_What this task involves_: Quote every line of the rows below word for word, omitting the pictures.

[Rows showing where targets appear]
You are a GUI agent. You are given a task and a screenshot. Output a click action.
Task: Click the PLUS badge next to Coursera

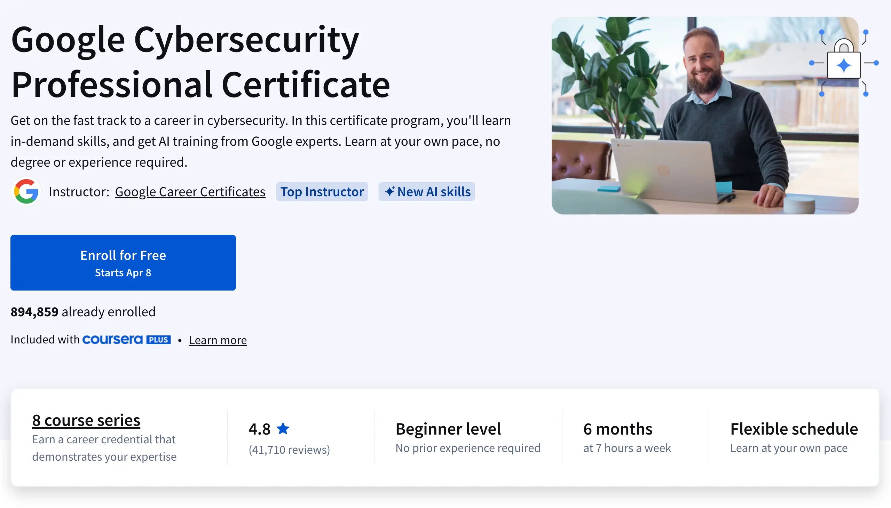coord(158,339)
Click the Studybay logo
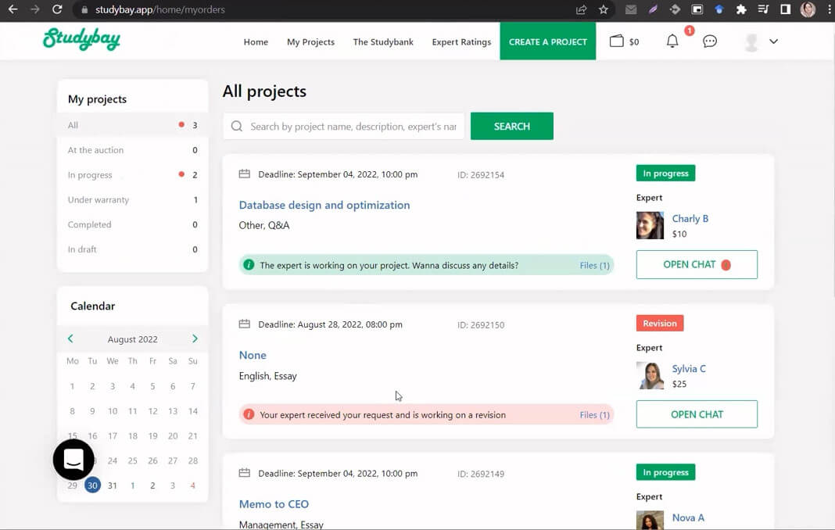This screenshot has width=835, height=530. pos(81,41)
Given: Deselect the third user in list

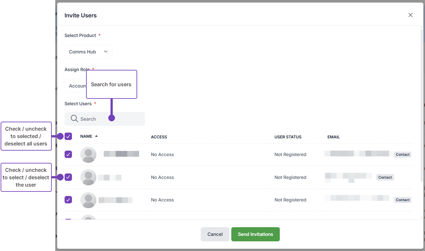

_Solution to this problem_:
You are a GUI agent. You are given a task and a screenshot. Output a click action.
Task: Click the PLUS badge next to Coursera

coord(158,339)
Click the Studybay logo
This screenshot has width=835, height=530. pos(81,41)
Given: Deselect the third user in list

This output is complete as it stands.